§ What is required
Would you return the lines that run from the start of the data below to the line with "Image resolution: width=406", both included, exactly as written and without pictures?

§ Source data
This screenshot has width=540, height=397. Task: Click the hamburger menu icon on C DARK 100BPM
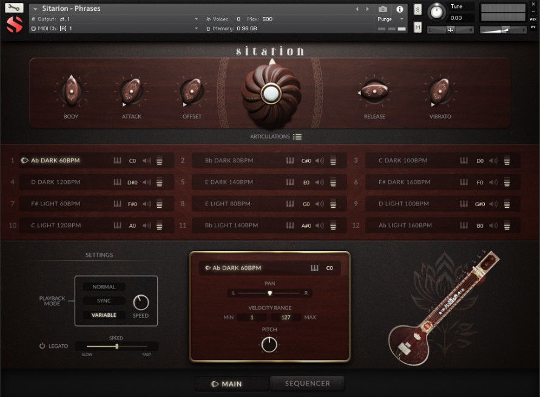[507, 160]
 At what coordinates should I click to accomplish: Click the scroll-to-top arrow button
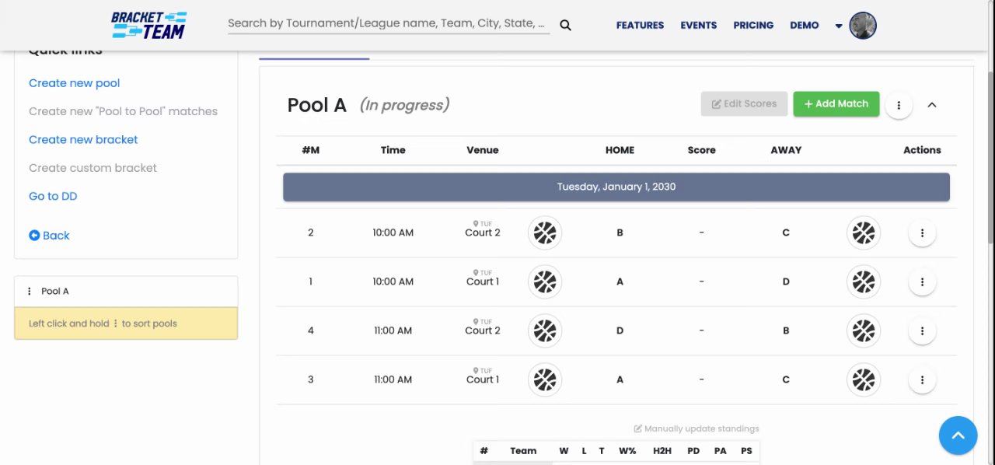(958, 435)
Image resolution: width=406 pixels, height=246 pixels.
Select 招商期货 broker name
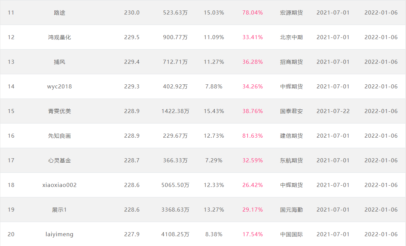coord(291,62)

§ Expected answer
This screenshot has width=540, height=397. Task: Click the hamburger menu icon on C DARK 100BPM
[507, 160]
 At what coordinates should I click to accomplish: Click the scroll-to-top arrow button
(958, 435)
Image resolution: width=406 pixels, height=246 pixels.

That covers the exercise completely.